The division has already purchased four craft brewers from around the U.S. in the past 18 months: Saint Archer in San Diego; Hop Valley in Eugene, Oregon; Revolver in Granbury, Texas; and Terrapin in Athens, Georgia.

Tenth and Blake also houses Killian’s Irish Red and Grolsch and import brewers such as Peroni and Pilsner Urquell, and it has just done a deal with Heineken in the Mexican beer category to import, market, and distribute Sol – leaving the Dutch brewer to concentrate on its Dos Equis and Tecate marques.

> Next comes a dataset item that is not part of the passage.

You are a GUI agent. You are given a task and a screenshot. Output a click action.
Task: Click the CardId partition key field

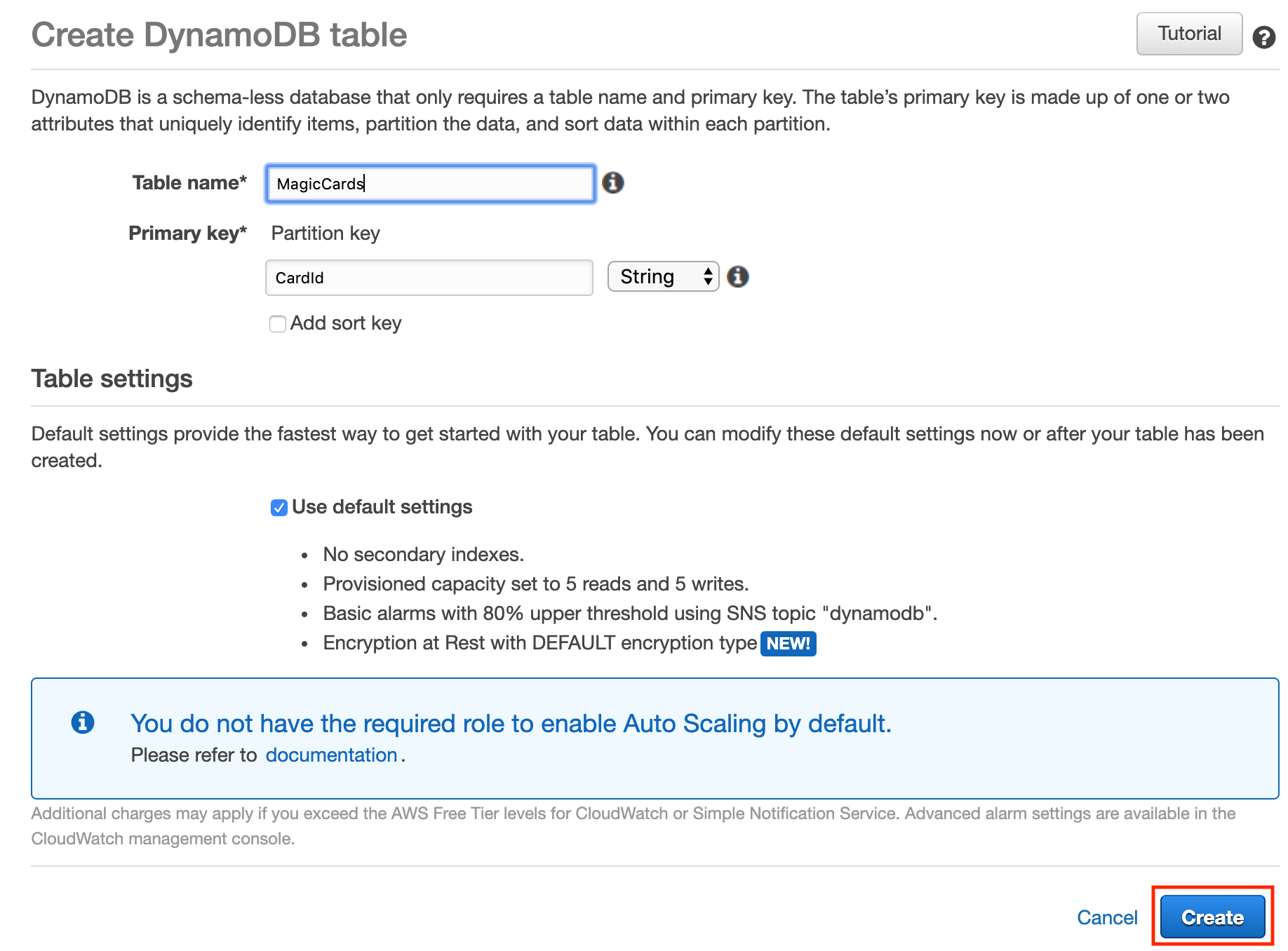[x=429, y=278]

Marino joined MillerCoors five years ago from PR firm Olson, rising from VP of communications to CCO and chief public affairs officer. He officially starts an additional role as president of Tenth and Blake today (September 1), succeeding Scott Whitley who is retiring after 36 years in the business.

It’s an industry that has been totally disrupted in the space of a generation. In 1978 there were fewer than 50 brewers in the U.S; today there are over 5,000.

"There was a burgeoning of craft beers in the 90s, which receded a little bit and then exploded again about 10 years ago," says Marino. "Millennials and the generation behind them are used to a tremendous amount of choice in their food and beverage options, and anything else they come into contact with."

He explains that palates are now more demanding in terms of flavor choices and styles. This has also exhibited itself in the mixology movement in spirits and a much wider range of wines available on the market.

Beer has experienced exactly the same trend. Distributors have gone from carrying an average of 200 SKUs to around 1,100, with 30-40 different suppliers rather than three to four.

So it’s an exciting space for Marino to flex his wider business muscles, and he has some excellent advice for PR pros who want to move up into more senior positions in their companies.

"PR people are uniquely qualified for interesting roles beyond communications, but they need to understand the business," he points out. "A lot of people went into PR and comms because they were scared of math and not prepared to take accounting, economics, and finance. But that world is changing and PR and comms people really need to lean into and understand the business side of things."

Marino advises CCOs to go sit with their CFO and ask them for tutorials on how to read a balance sheet or why certain decisions have been made – and soak that info in.

"Go sit with your strategy team or your M&A team and have them explain what they’re looking for and why and where is the white space in the portfolio," he adds. "Go sit with your marketing team. When you’re in a corporation you have the ability to do that."

He notes that it’s a little more challenging to get this wider business insight on the agency side, but he is a big believer in continuing professional education, whether it’s an MBA or a few classes on the side that don’t necessarily lead to a certificate.

"Go learn your business and, once you do that, PR people will start to accelerate into the worlds beyond," he implores.

As Marino also says, every company is wrestling with reputation management and storytelling at the moment. "How are we going to tell shareholders we’re winning; how are we going to persuade consumers?" he explains. "These are skills PR people innately have."

It is great advice from Marino and very well timed – his whole interview is worth listening to by the way, one of our best podcasts.

Richard Edelman used his 6 A.M. blog this week to send out a call to action to a PR industry that has had a rough summer, with lots of layoffs, poor agency holding company Q2 figures, and organizational restructures principally aimed at taking costs out of firms.

Edelman’s message is that clients need PR more than ever and that it is "our time." As Marino is demonstrating, this is true not only at the communications level of organizations but onward and upward from that.